++++ Exercise material

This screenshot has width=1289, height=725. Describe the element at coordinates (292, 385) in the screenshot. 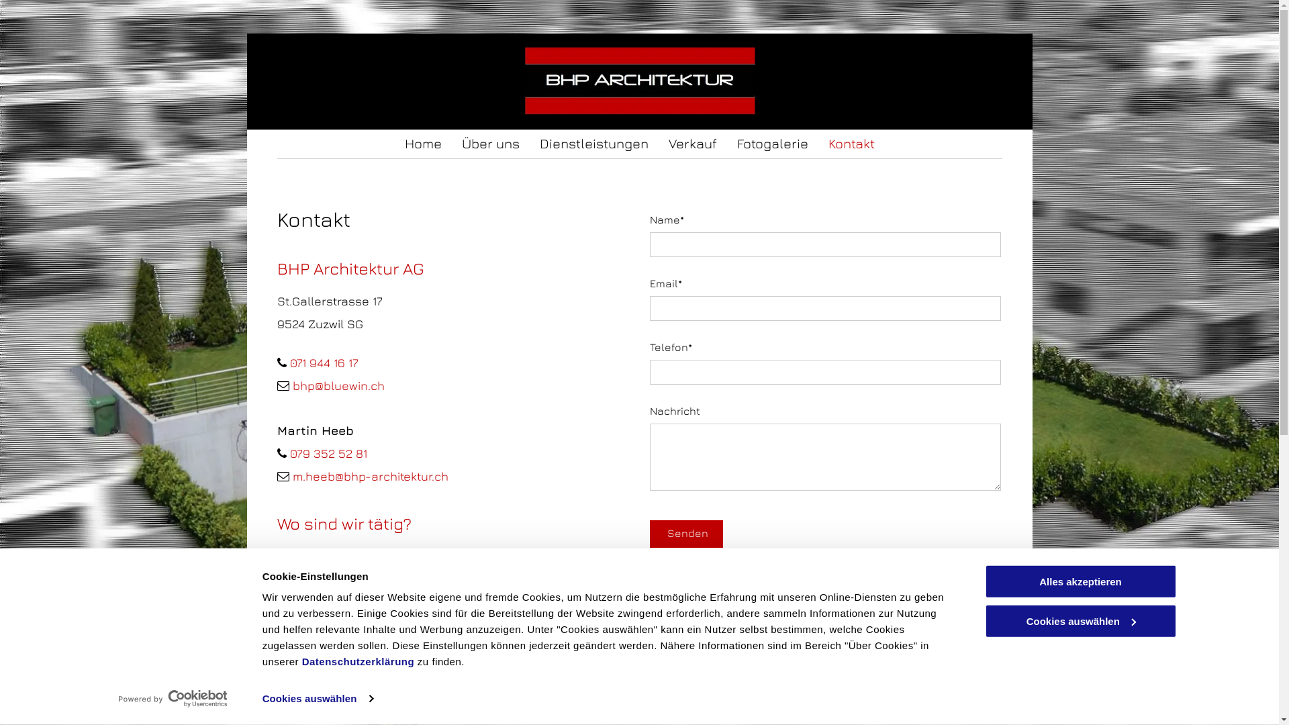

++++++++
++++ Exercise material

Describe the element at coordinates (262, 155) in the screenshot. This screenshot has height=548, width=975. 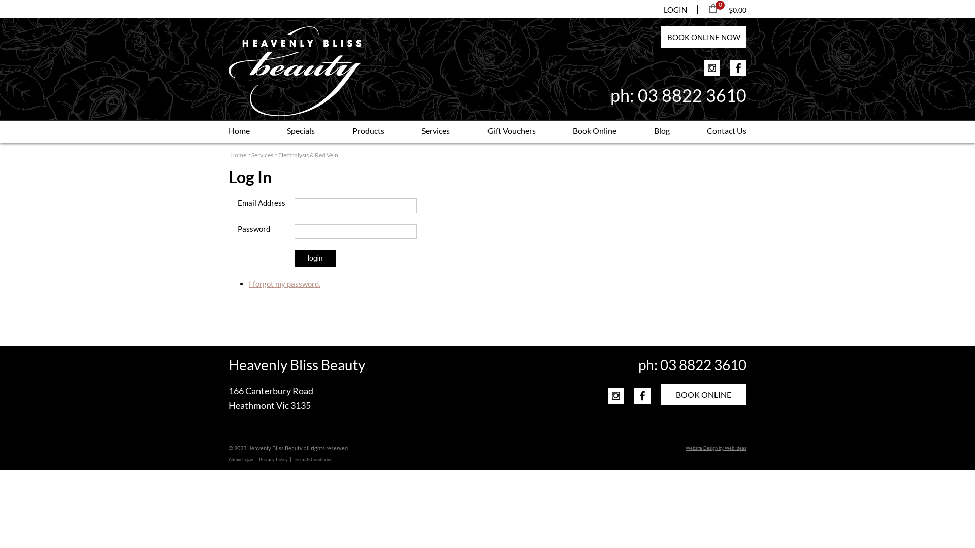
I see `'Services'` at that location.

++++++++
++++ Exercise material

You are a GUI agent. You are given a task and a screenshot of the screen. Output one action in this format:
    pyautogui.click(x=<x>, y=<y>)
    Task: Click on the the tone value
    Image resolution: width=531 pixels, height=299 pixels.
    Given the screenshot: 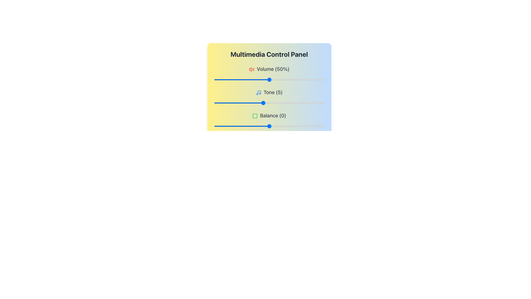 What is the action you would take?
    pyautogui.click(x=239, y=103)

++++++++

## Written request
Quote the records verbatim from the line containing "Describe the element at coordinates (262, 155)" through the line containing "at that location.", both lines included, with the pictures omitted.

## Answer to the problem
Describe the element at coordinates (262, 155) in the screenshot. This screenshot has height=548, width=975. 
I see `'Services'` at that location.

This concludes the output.